More Than 99 Billion Cats Herded

I was working last night on an application built on the following platform:

Railo 3.0
Centos 5.1
Apache2
MySql 5

The application isn’t doing anything crazy… just some queries and some file uploads. I kept getting this though:

Communications link failure due to underlying exception: ** BEGIN NESTED EXCEPTION ** java.io.EOFException STACKTRACE: java.io.EOFException at com.mysql.jdbc.MysqlIO.readFully(MysqlIO.java:1956) at com.mysql.jdbc.MysqlIO.reuseAndReadPacket(MysqlIO.java:2368) at com.mysql.jdbc.MysqlIO.checkErrorPacket(MysqlIO.java:2867) at com.mysql.jdbc.MysqlIO.sendCommand(MysqlIO.java:1616) at com.mysql.jdbc.MysqlIO.sqlQueryDirect(MysqlIO.java:1708) at com.mysql.jdbc.Connection.execSQL(Connection.java:3249) at com.mysql.jdbc.Connection.execSQL(Connection.java:3178) at com.mysql.jdbc.Statement.execute(Statement.java:711) at railo.runtime.type.QueryImpl.<init>(QueryImpl.java:175) at railo.runtime.tag.Query.execute(Query.java:406) at railo.runtime.tag.Query.doEndTag(Query.java:340) at …

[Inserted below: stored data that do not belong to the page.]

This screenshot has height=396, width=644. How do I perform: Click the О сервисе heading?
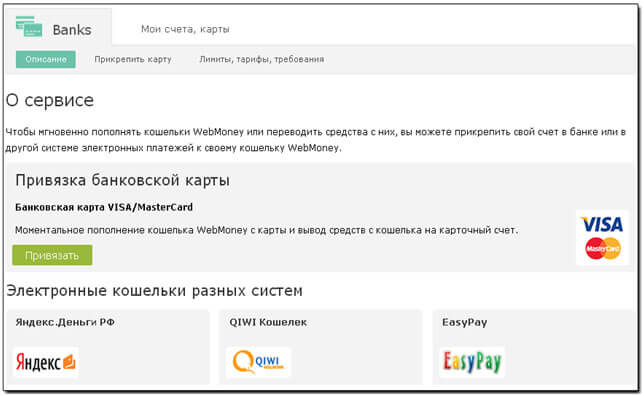pos(50,100)
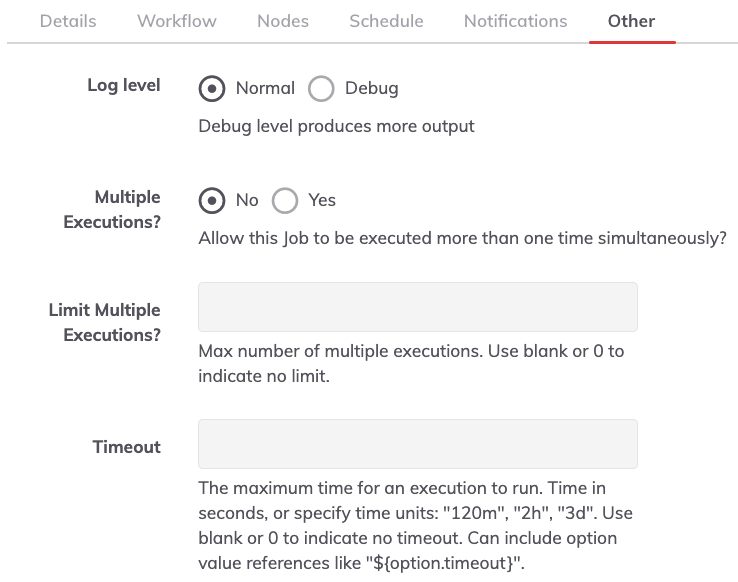
Task: Focus the Timeout text field
Action: click(x=418, y=444)
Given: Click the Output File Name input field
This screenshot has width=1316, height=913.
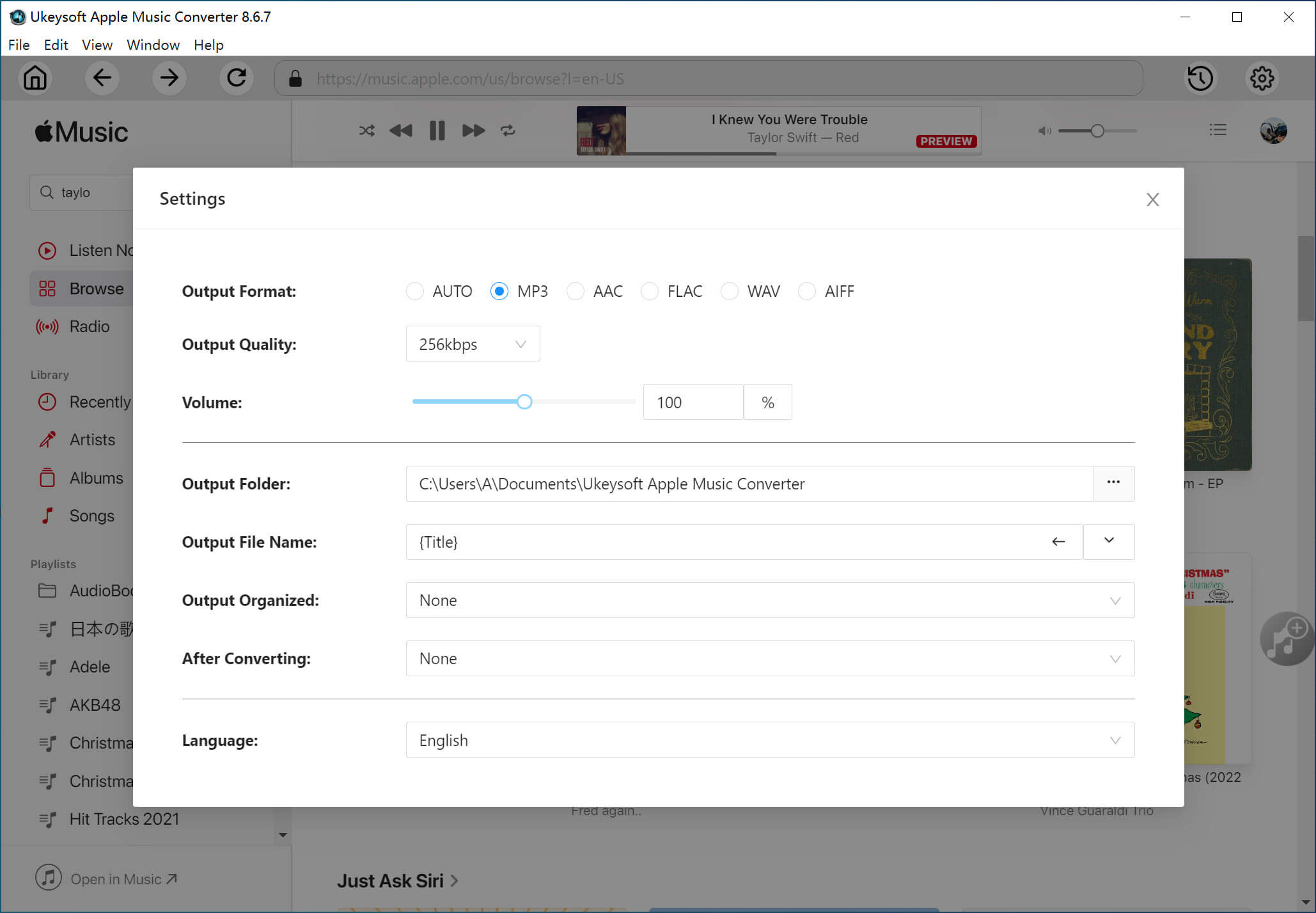Looking at the screenshot, I should pos(734,541).
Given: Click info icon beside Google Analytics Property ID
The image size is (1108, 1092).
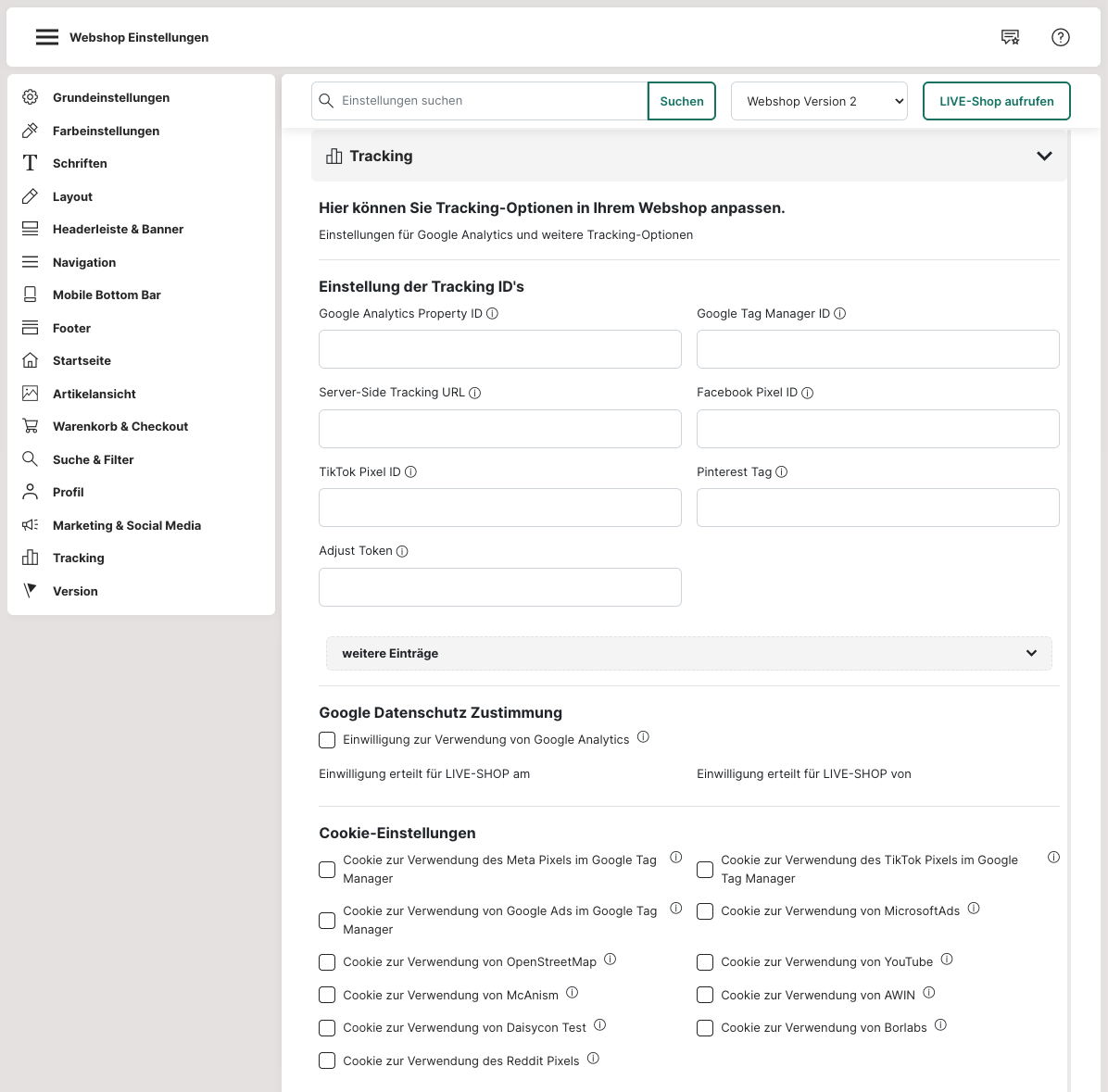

It took me a bit, but I finally figured out how to handle it…

In /etc/my.cnf
Adjust the ‘wait_timeout’ directive to a reasonably high number. It is in seconds… and default is set to 30 seconds.

wait_timeout = 1200

The second thing you want to do is make sure that within the Railo Web Administrator’s datasource dialog, your ‘Connection timeout (in minutes)’ is set to a number that is significantly lower than MySql’s ‘wait_timeout’. What this does is it makes sure that Railo properly closes inactive database connections before MySql does.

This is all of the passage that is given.